How many lines in the records below contain the word "Viewport"? Reply with the number alone.

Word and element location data
================================

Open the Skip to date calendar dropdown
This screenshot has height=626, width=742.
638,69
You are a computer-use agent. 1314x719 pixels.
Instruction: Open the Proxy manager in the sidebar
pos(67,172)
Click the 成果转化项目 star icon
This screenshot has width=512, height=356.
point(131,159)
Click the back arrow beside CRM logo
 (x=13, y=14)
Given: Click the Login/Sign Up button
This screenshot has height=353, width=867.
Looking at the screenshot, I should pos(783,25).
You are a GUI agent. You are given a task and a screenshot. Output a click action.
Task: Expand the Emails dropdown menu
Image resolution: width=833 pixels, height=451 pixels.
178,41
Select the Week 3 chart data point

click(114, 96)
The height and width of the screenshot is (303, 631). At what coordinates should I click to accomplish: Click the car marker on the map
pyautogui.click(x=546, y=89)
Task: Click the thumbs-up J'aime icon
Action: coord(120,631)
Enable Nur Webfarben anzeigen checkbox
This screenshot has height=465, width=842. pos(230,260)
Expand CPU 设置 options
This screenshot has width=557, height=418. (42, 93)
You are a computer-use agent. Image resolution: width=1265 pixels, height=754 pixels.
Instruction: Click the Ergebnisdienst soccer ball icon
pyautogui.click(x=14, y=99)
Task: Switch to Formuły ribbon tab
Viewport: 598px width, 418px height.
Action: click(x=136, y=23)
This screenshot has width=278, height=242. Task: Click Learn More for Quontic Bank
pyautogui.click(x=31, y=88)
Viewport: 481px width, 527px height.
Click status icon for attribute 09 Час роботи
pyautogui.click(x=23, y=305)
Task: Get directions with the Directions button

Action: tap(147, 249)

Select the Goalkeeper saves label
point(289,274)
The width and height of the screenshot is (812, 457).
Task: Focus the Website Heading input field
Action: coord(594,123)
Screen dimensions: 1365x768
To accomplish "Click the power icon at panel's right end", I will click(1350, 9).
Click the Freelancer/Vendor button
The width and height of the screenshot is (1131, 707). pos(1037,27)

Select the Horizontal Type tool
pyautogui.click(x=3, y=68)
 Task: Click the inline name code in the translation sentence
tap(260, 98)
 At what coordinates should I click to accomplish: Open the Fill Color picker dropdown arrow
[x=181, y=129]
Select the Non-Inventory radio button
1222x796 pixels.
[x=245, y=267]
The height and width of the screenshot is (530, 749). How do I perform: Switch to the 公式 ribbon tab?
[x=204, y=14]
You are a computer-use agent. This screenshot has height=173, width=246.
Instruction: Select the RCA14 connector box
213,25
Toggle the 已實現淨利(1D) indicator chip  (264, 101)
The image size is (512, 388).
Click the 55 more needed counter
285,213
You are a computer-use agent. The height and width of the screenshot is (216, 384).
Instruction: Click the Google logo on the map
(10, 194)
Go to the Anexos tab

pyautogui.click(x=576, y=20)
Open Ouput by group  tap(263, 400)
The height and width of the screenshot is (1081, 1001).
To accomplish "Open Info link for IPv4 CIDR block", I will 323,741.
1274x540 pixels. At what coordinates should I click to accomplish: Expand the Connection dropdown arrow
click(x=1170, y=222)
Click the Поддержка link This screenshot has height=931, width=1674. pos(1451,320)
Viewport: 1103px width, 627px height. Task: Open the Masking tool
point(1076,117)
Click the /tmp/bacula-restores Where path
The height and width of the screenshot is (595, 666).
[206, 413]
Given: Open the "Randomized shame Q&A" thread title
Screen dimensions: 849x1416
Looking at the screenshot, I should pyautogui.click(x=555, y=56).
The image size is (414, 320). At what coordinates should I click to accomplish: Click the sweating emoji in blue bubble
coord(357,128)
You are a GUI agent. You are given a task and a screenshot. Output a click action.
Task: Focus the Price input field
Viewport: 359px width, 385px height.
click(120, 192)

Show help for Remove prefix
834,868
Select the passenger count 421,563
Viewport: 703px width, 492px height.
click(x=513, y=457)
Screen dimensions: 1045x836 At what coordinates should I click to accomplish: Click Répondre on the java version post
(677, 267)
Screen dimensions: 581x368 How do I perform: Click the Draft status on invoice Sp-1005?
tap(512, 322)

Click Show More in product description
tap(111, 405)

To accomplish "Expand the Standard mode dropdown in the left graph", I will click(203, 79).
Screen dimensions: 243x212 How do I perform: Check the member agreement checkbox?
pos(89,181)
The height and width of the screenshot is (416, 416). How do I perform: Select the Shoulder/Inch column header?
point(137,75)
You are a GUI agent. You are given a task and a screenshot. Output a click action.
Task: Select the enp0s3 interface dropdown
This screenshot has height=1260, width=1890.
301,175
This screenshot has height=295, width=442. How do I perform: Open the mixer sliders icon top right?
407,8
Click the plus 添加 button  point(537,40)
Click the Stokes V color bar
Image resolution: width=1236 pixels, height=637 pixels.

================================

Reply to the task
5